Increasing TB treatment adherence among HIV patients in Eswatini

Study finds that giving HIV patients choices and support are the keys to ensuring they complete treatment to prevent tuberculosis.

Charlie Plain | July 1, 2020

Eswatini (formerly Swaziland) has one of the highest rates of people with both tuberculosis (TB) and HIV in the world. The country has a national program to administer a medication treatment, to prevent TB in its citizens with HIV. However, getting people to follow the treatment correctly has been difficult, which raises the risks of developing drug-resistant tuberculosis. In 2015, researchers studied three models to improve TB prevention care delivery and found people had remarkably high levels of treatment adherence to the new approaches, but couldn’t explain why. Now, a new follow-up study supported by researchers at the School of Public Health and organized in partnership with Geisel School of Medicine at Dartmouth shows the reason why people stuck with the treatments is largely because they were given a choice in how they received it along with education and emotional support.  

Stuart Grande smiling.
Researcher and study lead author Stuart Grande

The study, co-authored by researchers Stuart Grande and Jude Mikal, was published in the journal PLOS ONE.

“The quantitative data from the previous study told an important but incomplete story about the benefits of offering patients multiple ways to receive their TB treatment,” says Grande, lead author of the study. “We needed to dig a bit deeper to explain the underlying reasons people chose one mode of treatment over another or why certain choices led to their increased levels of adherence.”

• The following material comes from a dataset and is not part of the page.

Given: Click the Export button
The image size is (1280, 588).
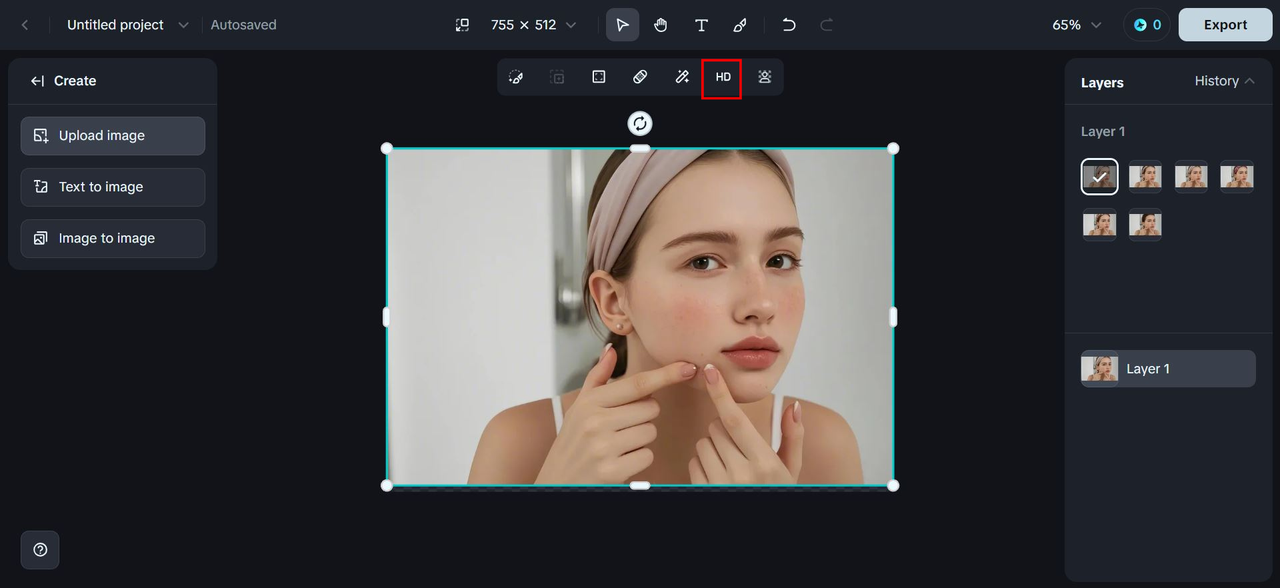Looking at the screenshot, I should tap(1225, 24).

The 2015 Study: Surprisingly high adherence
In Eswatini, people typically follow the TB treatment, called Isoniazid Preventive Therapy (ITP), only 32% of the time as directed. In the original 2015 study, researchers offered people three different ways of receiving ITP and measured how well they adhered to the plan: 

  • The community-model had clinic staff visit patients at home where they provided TB screening, adherence monitoring, and medication refills. 
  • The facility-model asked patients to receive their screening, monitoring, and refills at a clinic. 
  • The peer-support model had patients join a peer-support group with a clinic staff member where screenings and monitoring were performed and refills were provided.
  • A majority of people (67%) chose the facility-model.
  • ITP adherence during the study for all groups combined was 94.8%.

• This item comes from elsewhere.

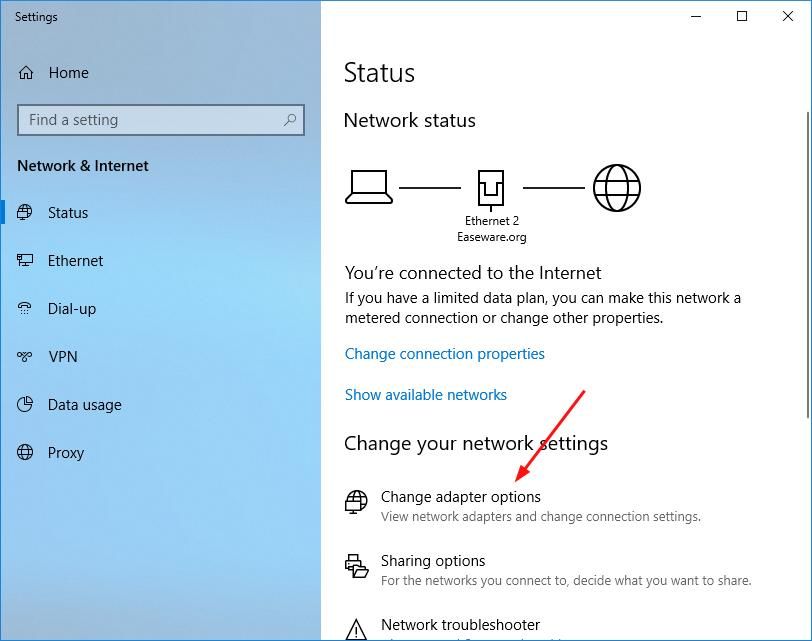
Task: Select the Proxy menu item
Action: [65, 453]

Why did patients do so much better?
Grande and his team of researchers interviewed and surveyed participants from the 2015 study to find out why people in the study adhered to treatment at much higher rates than usual. Interviews were performed in siSwati by team members from the University Research Council.

The researchers found that the high rates of IPT treatment adherence were linked to four key concepts: 

  • Having a choice of treatment delivery was seen as helpful: Patients said health care providers in Eswatini can have a paternalistic attitude and many patients have never been offered a choice in their medical care. Therefore, being offered a choice in how they received treatment made a positive impression on patients.
  • Perceptions of the mode of delivery positively influenced adherence: The facility-based model of care delivery was the default choice for a majority of participants, as many felt services in the community were substandard. 
  • Adherence was positively influenced by community education: The presence of community health workers in some programs enabled the informal exchange of health-related information by promoting positive health behaviors and strategies.
  • The disclosure of HIV status served to empower participant completion: Having personal relationships where participants felt comfortable enough to disclose their HIV status appeared central for treatment completion and IPT adherence. 

“Adherence to treatment was positively influenced by many factors from clinic choice to educational support,” says Grande. “In particular, the basic act of participants disclosing their HIV status to people who were closest or most important to them appeared to give them confidence to continue with treatment and overcome challenges inherent to managing medications.”

Grande and his team have used these findings to create a new toolkit to assist other countries that have high rates of TB/HIV coinfection.